Laboratory of Neuropsychology, National Institute of Mental Health, National Institutes of Health, Bethesda, Maryland 20892-4415
J Neurosci. 2024 Jun 12;44(24):e1873232024. doi: 10.1523/JNEUROSCI.1873-23.2024.
Reinforcement learning is a theoretical framework that describes how agents learn to select options that maximize rewards and minimize punishments over time. We often make choices, however, to obtain symbolic reinforcers (e.g., money, points) that are later exchanged for primary reinforcers (e.g., food, drink). Although symbolic reinforcers are ubiquitous in our daily lives, widely used in laboratory tasks because they can be motivating, mechanisms by which they become motivating are less understood. In the present study, we examined how monkeys learn to make choices that maximize fluid rewards through reinforcement with tokens. The question addressed here is how the value of a state, which is a function of multiple task features (e.g., the current number of accumulated tokens, choice options, task epoch, trials since the last delivery of primary reinforcer, etc.), drives value and affects motivation. We constructed a Markov decision process model that computes the value of task states given task features to then correlate with the motivational state of the animal. Fixation times, choice reaction times, and abort frequency were all significantly related to values of task states during the tokens task ( = 5 monkeys, three males and two females).
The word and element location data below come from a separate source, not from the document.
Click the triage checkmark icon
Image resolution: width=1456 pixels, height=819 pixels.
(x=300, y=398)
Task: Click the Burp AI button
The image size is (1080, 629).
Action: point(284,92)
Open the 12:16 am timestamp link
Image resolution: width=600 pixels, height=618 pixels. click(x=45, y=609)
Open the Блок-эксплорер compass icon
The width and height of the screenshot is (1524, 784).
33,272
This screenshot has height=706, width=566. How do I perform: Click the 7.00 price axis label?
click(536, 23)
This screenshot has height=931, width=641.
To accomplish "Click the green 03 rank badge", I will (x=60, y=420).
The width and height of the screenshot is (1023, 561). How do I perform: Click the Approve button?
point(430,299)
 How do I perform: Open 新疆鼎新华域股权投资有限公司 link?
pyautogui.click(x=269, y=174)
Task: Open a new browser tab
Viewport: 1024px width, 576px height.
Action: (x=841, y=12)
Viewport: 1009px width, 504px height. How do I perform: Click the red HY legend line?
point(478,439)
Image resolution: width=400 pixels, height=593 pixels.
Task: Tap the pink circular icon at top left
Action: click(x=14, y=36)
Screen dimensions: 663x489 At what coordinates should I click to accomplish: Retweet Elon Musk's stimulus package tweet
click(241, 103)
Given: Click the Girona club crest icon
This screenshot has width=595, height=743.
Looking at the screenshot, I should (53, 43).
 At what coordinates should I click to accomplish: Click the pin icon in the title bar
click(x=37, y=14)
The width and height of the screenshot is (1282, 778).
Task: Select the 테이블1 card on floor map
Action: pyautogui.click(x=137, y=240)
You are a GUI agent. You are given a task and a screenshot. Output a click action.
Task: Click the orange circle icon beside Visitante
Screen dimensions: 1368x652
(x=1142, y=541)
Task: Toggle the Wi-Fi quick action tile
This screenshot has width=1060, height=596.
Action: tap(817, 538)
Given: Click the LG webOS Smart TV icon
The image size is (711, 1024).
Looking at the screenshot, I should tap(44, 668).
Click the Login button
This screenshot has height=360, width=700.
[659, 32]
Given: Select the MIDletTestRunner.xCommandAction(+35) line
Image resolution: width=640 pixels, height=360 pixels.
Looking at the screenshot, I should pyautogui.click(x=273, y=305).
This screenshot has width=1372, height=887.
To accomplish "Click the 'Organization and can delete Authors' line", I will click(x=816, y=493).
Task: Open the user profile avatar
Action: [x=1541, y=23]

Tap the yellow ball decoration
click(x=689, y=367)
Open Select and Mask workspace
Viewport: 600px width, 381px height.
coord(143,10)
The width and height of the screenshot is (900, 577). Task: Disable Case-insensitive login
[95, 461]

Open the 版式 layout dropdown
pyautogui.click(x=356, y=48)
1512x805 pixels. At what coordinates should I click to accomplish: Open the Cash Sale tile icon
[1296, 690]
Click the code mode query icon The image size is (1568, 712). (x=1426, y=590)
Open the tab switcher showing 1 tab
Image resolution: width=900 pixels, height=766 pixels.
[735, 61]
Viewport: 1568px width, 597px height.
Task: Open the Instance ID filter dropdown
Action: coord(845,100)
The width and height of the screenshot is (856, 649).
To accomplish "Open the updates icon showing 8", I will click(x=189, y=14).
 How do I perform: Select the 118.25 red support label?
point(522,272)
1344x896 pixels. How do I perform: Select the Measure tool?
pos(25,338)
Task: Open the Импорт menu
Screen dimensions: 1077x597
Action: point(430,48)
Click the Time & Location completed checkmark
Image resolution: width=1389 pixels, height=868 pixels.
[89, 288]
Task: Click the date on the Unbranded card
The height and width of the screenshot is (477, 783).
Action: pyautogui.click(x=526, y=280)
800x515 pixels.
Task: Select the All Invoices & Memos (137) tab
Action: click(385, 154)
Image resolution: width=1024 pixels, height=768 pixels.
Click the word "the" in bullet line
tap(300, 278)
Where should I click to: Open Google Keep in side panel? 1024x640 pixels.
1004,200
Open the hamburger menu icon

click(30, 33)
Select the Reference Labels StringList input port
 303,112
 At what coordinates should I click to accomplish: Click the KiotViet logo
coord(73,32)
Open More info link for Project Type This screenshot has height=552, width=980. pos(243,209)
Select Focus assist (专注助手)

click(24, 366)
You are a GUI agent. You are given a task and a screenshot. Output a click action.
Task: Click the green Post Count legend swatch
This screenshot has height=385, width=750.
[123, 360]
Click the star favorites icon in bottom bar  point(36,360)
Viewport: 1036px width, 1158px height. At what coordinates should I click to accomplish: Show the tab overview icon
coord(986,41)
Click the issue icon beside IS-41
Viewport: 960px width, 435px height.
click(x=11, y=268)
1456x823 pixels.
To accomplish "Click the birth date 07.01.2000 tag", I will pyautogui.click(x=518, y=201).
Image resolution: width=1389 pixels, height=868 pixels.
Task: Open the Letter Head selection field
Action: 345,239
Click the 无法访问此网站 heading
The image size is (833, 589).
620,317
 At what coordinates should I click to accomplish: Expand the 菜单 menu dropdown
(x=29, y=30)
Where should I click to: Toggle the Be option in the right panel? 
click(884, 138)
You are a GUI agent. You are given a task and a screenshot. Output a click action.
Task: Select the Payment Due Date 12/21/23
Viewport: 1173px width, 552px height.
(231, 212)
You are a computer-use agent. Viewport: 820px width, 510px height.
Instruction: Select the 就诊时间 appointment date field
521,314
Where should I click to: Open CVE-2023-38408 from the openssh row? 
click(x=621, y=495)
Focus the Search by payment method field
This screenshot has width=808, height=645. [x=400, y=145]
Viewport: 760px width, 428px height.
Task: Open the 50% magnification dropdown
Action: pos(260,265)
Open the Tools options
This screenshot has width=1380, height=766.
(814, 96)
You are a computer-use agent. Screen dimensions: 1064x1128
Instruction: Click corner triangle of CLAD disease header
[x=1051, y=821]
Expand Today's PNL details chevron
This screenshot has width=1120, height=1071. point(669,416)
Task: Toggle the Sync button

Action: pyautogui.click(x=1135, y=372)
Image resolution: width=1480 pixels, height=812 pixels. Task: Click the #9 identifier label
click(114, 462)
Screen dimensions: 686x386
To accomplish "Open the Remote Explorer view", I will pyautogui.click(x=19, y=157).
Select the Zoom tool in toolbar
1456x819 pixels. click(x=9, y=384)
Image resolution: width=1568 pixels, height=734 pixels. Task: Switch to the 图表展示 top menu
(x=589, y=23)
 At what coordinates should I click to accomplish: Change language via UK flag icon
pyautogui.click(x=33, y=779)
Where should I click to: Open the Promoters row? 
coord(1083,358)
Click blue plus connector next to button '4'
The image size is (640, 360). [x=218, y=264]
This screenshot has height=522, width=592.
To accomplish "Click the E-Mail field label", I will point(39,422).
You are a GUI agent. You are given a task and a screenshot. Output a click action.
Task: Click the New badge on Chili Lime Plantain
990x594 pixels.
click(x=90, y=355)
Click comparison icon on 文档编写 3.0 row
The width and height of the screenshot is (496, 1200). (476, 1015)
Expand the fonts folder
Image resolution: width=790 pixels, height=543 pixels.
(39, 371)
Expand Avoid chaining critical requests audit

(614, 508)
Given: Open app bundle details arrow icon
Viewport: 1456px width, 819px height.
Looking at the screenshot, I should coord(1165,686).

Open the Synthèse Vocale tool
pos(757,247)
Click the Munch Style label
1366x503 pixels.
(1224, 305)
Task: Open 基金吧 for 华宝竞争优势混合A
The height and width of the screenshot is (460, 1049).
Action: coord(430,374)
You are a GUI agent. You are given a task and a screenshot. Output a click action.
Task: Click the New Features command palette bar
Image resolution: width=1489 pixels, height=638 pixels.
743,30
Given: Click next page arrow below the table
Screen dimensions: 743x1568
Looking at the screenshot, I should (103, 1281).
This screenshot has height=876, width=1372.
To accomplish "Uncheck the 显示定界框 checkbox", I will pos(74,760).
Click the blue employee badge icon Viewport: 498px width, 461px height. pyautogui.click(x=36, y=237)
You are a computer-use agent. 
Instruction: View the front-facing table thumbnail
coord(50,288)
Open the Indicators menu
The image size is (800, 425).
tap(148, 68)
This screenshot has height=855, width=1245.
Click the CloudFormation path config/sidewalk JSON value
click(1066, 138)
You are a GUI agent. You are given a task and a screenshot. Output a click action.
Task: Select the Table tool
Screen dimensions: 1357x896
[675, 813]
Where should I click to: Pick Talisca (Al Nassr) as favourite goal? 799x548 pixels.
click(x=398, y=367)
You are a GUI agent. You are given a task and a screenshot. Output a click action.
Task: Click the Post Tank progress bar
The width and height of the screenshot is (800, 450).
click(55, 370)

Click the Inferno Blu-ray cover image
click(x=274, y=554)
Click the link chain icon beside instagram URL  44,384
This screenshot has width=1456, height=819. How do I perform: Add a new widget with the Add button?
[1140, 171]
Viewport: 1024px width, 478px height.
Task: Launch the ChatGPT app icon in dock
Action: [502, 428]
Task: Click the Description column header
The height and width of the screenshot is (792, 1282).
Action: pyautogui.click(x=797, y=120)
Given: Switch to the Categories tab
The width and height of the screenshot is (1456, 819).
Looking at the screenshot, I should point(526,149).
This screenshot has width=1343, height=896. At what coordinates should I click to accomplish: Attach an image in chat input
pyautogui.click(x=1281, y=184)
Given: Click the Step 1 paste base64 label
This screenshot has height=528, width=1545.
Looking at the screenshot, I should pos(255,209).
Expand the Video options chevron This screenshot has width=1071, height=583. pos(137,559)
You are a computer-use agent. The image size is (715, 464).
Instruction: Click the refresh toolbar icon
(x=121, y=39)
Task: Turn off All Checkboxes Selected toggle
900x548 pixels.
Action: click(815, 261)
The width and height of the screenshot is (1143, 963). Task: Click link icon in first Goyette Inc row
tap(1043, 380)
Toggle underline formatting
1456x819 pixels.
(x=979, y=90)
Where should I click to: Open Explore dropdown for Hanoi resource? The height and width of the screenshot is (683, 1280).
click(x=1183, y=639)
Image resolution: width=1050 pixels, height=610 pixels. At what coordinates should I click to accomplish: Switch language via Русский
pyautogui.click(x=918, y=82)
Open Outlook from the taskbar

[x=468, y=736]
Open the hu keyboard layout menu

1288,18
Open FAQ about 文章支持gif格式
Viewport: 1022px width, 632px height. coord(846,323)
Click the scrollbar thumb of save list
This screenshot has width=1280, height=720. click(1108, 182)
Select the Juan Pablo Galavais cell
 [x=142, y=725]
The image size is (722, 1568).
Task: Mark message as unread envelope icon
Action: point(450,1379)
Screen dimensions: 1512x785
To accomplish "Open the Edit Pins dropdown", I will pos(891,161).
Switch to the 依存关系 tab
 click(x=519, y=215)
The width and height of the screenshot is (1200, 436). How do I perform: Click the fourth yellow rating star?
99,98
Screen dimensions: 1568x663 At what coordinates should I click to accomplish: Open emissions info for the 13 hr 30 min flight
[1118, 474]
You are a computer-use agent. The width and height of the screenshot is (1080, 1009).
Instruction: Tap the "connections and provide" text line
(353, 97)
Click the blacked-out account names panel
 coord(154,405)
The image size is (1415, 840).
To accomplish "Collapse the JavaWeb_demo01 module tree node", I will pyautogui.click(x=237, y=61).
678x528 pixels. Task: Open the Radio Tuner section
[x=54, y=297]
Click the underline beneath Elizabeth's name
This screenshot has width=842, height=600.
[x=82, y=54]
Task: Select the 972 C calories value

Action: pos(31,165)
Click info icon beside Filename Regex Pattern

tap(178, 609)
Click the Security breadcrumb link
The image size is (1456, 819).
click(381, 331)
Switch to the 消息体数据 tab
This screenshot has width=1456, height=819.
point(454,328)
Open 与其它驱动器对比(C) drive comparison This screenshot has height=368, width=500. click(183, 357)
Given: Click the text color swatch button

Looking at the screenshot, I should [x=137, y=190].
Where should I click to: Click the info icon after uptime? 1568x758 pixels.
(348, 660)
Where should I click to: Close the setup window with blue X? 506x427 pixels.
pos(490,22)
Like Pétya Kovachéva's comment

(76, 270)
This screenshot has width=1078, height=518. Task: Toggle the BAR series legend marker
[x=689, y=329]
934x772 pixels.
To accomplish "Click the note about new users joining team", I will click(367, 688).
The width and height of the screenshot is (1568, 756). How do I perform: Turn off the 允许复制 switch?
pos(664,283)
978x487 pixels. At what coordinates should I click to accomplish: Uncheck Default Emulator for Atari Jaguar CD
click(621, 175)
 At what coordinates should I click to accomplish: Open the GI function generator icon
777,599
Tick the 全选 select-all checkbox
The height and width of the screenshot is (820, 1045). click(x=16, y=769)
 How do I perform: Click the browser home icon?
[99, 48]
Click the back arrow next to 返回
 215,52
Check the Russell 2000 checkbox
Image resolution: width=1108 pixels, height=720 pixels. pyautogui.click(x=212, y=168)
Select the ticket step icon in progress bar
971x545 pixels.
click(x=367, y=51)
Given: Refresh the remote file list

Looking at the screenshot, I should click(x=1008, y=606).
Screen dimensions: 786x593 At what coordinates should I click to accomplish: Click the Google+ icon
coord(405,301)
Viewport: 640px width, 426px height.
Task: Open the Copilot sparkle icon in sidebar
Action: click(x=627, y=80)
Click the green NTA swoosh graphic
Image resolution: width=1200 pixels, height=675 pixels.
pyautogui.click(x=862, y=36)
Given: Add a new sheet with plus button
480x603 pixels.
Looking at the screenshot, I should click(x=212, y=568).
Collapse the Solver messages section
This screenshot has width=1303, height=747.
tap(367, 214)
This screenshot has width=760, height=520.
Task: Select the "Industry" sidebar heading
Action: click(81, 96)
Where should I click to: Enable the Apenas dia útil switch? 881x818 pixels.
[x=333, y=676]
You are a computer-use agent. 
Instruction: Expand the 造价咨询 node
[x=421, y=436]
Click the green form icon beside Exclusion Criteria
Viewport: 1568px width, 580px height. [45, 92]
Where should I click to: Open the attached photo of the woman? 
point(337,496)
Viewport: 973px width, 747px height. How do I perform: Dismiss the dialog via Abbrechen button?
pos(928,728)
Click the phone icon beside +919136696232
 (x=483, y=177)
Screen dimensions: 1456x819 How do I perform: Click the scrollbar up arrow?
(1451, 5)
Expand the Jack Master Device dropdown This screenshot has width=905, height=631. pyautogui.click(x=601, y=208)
Furthermore, the model makes predictions for how neural responses could change on a moment-by-moment basis relative to changes in the state value. Together, this task and model allow us to capture learning and behavior related to symbolic reinforcement.
强化学习是一种理论框架,用于描述代理如何随着时间的推移学习选择能够最大化奖励和最小化惩罚的选项。然而,我们经常做出选择,以获得符号强化物(例如,金钱,积分),然后将其交换为主要强化物(例如,食物,饮料)。尽管符号强化物在我们的日常生活中无处不在,并且在实验室任务中广泛使用,因为它们可以激发动机,但它们激发动机的机制却知之甚少。在本研究中,我们研究了猴子如何通过代币强化学习最大化液体奖励的选择。这里要解决的问题是,状态的价值(这是多个任务特征的函数,例如当前积累的代币数量,选择选项,任务时期,自上次提供主要强化物以来的试验次数等)如何驱动价值并影响动机。我们构建了一个马尔可夫决策过程模型,该模型计算给定任务特征的任务状态的价值,然后将其与动物的动机状态相关联。在代币任务期间,注视时间,选择反应时间和中止频率均与任务状态的价值显着相关(= 5 只猴子,3 只雄性和 2 只雌性)。此外,该模型可以预测神经反应如何随着状态值的变化而在瞬间发生变化。总的来说,这项任务和模型使我们能够捕捉与符号强化相关的学习和行为。